* What to work on: Copy out each line of the data holding "team".

[Collected data entries]
-- Opening Marker --

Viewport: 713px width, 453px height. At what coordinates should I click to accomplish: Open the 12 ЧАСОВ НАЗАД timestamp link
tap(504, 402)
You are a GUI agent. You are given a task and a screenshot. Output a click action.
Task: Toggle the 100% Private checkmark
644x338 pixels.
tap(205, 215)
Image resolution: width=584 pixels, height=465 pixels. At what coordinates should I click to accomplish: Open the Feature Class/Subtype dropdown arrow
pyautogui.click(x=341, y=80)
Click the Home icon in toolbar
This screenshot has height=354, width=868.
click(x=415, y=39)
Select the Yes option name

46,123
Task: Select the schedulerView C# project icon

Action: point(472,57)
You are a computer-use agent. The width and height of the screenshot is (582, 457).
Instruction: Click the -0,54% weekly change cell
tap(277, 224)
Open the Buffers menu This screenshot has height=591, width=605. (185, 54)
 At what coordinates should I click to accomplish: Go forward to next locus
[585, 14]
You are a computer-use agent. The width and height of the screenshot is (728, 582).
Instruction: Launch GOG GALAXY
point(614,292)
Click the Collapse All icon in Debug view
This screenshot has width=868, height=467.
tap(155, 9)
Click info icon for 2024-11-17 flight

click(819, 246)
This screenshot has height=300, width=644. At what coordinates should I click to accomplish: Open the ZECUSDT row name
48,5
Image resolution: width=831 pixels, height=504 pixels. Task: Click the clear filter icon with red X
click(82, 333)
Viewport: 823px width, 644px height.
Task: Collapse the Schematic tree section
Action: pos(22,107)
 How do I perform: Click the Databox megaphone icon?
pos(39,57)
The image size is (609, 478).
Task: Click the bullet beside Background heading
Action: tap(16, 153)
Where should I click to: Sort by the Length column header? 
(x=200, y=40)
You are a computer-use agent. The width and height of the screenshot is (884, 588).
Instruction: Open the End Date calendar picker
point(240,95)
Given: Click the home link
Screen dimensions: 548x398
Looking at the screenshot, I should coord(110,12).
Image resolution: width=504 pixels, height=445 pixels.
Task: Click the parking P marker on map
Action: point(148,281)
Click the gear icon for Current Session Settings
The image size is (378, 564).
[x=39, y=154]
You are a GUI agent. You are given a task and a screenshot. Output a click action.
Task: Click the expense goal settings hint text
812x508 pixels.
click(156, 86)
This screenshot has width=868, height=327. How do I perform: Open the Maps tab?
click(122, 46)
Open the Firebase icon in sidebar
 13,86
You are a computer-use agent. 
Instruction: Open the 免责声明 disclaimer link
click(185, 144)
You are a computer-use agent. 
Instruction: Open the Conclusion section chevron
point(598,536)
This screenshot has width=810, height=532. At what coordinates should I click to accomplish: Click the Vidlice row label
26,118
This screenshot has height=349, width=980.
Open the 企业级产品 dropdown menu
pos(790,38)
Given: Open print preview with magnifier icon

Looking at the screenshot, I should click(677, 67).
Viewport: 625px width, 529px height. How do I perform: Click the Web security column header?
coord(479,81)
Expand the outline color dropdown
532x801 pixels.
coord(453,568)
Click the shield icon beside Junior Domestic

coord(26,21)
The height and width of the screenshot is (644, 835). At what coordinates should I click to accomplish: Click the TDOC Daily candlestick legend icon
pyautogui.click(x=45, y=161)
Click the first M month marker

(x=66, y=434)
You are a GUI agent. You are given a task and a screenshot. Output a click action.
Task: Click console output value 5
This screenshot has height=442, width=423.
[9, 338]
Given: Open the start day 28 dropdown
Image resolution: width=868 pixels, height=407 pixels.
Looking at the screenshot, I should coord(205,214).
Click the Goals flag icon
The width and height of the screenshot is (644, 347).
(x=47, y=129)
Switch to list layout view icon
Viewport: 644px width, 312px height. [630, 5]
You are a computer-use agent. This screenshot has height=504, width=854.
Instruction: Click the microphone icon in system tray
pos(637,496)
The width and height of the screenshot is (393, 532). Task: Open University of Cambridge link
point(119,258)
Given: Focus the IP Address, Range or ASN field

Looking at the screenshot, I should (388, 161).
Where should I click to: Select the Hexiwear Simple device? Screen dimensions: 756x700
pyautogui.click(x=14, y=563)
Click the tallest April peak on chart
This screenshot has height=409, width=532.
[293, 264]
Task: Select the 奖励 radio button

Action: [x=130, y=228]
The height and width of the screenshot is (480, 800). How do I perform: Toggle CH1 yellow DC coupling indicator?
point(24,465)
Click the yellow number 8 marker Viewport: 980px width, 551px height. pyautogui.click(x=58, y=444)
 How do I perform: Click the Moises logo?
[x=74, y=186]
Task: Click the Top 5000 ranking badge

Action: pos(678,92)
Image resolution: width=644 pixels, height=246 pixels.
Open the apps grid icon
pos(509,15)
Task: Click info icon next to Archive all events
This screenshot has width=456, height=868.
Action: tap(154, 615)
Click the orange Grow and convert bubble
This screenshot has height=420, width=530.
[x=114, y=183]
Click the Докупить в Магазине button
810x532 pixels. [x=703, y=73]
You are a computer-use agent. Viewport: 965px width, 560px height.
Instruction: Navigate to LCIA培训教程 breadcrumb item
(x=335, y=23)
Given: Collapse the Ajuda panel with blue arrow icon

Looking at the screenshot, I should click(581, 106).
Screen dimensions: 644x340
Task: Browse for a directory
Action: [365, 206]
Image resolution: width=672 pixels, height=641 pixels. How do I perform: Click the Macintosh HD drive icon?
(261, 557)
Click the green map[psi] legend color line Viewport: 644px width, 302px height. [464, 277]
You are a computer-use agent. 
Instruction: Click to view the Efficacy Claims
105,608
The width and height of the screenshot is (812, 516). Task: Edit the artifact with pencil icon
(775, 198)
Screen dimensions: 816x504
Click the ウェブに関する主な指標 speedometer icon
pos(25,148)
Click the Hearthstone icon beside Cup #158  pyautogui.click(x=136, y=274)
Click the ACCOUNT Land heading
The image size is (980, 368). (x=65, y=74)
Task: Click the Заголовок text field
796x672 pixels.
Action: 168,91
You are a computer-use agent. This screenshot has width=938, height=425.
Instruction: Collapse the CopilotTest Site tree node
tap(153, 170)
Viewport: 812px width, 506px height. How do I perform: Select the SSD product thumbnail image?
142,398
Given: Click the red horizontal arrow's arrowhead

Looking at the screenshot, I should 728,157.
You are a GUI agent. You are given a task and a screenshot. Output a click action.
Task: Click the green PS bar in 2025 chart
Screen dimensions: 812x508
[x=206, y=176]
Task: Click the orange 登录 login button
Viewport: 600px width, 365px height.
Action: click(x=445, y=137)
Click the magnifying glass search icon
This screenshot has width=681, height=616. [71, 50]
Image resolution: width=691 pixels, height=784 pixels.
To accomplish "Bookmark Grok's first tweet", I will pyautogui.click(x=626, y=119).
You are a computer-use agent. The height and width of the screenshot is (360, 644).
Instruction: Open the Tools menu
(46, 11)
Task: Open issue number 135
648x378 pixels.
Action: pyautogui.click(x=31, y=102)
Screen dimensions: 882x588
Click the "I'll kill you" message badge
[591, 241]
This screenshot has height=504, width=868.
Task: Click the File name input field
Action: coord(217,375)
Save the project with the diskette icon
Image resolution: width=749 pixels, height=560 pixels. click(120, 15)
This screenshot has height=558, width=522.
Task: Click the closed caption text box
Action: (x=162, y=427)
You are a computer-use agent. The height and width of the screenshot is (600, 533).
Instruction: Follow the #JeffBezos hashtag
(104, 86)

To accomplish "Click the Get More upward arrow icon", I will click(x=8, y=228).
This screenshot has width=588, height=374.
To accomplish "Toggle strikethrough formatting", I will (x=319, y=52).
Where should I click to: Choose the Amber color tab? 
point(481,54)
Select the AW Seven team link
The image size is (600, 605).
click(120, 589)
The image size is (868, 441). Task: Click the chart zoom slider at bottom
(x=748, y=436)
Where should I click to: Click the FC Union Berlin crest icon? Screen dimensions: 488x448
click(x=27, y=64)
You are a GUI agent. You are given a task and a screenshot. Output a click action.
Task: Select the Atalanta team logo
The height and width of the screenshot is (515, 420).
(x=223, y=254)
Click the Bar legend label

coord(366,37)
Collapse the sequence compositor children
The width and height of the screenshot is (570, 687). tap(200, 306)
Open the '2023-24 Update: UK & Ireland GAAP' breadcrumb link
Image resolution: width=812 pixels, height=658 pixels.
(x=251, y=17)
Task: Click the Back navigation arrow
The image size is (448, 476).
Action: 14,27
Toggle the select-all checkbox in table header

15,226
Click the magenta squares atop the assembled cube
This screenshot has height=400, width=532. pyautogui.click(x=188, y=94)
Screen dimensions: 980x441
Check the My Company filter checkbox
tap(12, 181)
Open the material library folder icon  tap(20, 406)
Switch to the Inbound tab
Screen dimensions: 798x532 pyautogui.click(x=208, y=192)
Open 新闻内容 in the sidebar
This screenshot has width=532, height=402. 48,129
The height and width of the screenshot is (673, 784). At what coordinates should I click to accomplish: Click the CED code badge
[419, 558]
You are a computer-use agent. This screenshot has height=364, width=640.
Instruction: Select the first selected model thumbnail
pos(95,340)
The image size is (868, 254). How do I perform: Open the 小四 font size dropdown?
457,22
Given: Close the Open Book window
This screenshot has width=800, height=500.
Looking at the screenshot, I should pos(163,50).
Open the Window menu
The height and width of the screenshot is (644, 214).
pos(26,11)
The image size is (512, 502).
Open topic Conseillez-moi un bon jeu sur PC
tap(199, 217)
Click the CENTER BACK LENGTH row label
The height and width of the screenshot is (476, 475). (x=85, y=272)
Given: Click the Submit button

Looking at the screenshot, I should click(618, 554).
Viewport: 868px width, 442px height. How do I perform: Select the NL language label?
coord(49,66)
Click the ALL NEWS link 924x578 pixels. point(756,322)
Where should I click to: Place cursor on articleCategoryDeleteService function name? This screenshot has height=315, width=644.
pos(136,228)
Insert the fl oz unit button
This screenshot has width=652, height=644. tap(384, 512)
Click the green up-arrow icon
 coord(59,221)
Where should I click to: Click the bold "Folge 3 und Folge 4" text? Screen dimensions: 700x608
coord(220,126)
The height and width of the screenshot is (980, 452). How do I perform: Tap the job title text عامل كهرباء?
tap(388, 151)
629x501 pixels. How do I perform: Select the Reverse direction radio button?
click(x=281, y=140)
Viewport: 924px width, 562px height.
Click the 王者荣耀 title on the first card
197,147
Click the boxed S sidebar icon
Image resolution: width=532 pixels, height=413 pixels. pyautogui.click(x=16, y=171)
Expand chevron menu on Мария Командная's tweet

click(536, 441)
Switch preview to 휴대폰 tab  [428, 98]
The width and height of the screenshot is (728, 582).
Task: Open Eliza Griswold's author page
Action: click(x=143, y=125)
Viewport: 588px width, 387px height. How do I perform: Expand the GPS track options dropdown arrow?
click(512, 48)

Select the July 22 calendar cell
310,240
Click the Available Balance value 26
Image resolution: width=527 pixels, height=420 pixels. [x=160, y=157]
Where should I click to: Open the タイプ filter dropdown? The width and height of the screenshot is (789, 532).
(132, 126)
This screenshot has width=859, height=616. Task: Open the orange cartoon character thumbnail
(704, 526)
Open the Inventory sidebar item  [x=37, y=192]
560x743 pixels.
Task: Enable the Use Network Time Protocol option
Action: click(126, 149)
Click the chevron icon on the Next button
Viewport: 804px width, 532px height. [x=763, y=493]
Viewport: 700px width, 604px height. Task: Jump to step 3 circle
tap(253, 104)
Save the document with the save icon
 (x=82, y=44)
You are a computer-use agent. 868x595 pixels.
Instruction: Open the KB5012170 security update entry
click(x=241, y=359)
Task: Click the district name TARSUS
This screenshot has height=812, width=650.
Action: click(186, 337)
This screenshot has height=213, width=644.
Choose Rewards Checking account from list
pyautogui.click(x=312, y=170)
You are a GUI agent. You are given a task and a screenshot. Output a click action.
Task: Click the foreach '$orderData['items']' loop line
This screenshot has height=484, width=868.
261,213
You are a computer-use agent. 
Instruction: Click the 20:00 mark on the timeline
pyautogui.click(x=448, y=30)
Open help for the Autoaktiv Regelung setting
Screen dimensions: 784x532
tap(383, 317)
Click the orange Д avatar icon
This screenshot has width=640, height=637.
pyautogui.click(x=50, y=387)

-- Closing Marker --

* Result for this task:
Select the AW Seven team link
Task: Select the Atalanta team logo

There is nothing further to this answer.